Tokyo Correspondance
Parmi les thèmes qui ont animé la campagne électorale pour les élections législatives du 30 août, il en est un qui s’est imposé dans les débats : la natalité. En effet, le taux de fertilité au Japon a péniblement atteint 1,37 en 2008, contre 1,26 en 2005. « Il faudrait qu’il soit à 2,07 pour assurer le renouvellement de la population », note Tsukasa Sasai, de l’Institut national de la population et de la sécurité sociale (IPSS). Car, depuis 2005, la population de l’archipel, qui comptait 127,6 millions d’habitants en 2008, décline. Cette tendance, si elle se poursuit (la prévision pour 2009 est de 127,4 millions d’habitants), ne manquera pas de menacer l’économie nationale.
Conscient du problème, le Parti démocrate du Japon (PDJ) a fait de son projet d’allocation mensuelle de 26 000 yens (193 euros) pour chaque enfant, de la naissance à la dernière année collège, une mesure phare de son programme. Outre le souci de redonner confiance en l’avenir, ce projet révèle la conscience des Japonais des implications matérielles qu’entraîne l’arrivée d’un enfant. La plupart des Japonais savent que l’éducation, de la naissance à la sortie de l’université, leur coûtera en moyenne 29,5 millions de yens (219 400 euros).
Ils savent aussi que pour avoir un enfant au Japon, on passe traditionnellement par la case mariage. (seuls 2 % des enfants naissent hors mariage). Or, en 2005, plus d’un tiers des hommes et femmes entre 30 et 34 ans étaient célibataires. Car parler mariage dans l’archipel montre à quel point il s’agit plus d’un acte raisonné que de l’aboutissement d’une histoire d’amour. Le magazine Aera observait en novembre 2008 que 55 % des femmes célibataires exigeaient que leur futur mari gagne au moins 8 millions de yens (59 500 euros) par an. Un critère rempli par 15 % des hommes.
SANS ALLER PLUS LOIN
Confrontés à ces exigences, les jeunes hommes, premiers touchés par le chômage et la précarité, semblent démunis.

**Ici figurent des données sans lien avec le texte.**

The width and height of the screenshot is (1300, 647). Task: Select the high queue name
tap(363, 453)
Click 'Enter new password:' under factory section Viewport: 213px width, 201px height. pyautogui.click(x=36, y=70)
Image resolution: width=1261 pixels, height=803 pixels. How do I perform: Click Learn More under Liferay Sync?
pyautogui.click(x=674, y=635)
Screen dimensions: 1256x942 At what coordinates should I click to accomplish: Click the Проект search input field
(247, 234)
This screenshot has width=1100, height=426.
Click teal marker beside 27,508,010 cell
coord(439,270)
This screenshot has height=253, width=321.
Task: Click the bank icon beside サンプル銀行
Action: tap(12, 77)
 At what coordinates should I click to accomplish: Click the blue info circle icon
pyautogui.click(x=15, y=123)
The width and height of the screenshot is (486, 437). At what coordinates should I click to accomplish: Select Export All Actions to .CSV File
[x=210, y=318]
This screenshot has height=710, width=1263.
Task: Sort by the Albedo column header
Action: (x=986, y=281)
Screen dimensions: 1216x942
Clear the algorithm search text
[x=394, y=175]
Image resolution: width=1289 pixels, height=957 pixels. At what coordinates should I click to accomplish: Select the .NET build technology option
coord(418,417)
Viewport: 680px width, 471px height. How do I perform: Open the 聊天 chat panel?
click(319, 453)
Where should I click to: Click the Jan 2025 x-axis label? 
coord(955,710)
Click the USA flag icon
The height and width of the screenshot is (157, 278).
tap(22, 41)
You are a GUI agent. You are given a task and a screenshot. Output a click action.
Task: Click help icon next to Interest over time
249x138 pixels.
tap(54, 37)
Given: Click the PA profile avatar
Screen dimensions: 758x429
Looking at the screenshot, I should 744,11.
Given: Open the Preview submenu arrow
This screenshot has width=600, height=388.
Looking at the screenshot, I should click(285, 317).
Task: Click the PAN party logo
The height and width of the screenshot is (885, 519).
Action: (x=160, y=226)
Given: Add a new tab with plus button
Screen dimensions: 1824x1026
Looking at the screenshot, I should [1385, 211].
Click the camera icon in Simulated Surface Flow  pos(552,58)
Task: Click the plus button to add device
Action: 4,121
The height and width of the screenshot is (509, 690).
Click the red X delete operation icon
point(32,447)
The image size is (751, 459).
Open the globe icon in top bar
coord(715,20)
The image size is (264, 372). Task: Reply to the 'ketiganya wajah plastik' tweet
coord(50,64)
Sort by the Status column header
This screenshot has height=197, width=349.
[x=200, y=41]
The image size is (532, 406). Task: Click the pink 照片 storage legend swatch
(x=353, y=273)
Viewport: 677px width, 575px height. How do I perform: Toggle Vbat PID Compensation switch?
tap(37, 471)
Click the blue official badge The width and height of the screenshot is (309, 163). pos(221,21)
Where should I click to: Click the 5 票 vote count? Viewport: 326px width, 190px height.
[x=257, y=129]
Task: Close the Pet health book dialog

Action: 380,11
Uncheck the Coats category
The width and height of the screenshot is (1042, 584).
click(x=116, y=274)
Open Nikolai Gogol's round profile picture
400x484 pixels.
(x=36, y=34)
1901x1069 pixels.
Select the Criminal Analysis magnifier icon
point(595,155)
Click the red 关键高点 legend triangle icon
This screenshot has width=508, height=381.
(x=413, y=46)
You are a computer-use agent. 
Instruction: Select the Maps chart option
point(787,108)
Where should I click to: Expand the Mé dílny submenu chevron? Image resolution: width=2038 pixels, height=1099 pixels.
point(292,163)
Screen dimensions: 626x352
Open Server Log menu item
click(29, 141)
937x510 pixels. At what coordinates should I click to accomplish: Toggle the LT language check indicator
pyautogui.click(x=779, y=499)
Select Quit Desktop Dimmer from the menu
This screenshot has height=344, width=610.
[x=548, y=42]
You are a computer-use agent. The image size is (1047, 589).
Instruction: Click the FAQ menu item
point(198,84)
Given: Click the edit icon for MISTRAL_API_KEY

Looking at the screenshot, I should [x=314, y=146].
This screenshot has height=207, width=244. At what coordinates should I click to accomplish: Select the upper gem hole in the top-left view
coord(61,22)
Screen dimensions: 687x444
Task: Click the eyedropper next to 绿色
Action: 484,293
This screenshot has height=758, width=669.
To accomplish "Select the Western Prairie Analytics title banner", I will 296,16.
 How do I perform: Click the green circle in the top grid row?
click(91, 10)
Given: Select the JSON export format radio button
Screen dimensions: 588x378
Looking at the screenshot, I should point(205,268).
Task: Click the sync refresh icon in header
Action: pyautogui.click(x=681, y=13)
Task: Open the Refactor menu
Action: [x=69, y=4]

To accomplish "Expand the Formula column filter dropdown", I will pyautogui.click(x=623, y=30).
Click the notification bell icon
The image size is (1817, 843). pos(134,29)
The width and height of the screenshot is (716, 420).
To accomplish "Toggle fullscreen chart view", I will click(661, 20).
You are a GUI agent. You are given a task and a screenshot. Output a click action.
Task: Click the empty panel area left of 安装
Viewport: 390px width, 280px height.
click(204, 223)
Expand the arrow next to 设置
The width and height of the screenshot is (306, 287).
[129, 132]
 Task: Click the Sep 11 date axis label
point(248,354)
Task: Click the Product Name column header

En 2008, selon une enquête de la Fondation pour l’avenir des enfants, 56 % des hommes célibataires entre 25 et 34 ans estimaient qu’ils n’étaient « financièrement pas prêts à se marier ».
A cela s’ajoute une évolution des modes de vie qui semblent éloigner les deux sexes. Beaucoup de jeunes femmes travaillent et profitent d’une certaine indépendance. Elles voyagent entre elles. Les hôtels disposent d’étages pour femmes où elles bénéficient d’attentions particulières. Des lieux de divertissement, tels les onsen (« eaux chaudes »), leur sont réservés.
Dans le même temps, nombre d’hommes semblent tomber dans une sorte d’indifférence à l’égard des femmes. Il s’agit des « herbivores », ainsi que l’éditorialiste Maki Fukasawa les a baptisés. En opposition au « carnivore », qui croquait la vie et les cœurs dans le Japon des années de forte croissance, l’« herbivore » n’a pas d’ambition et considère la femme comme son égale, voire en amie, sans aller plus loin. Pour Mme Fukuzawa, 20 % des hommes entre 20 et 40 ans seraient des « herbivores ».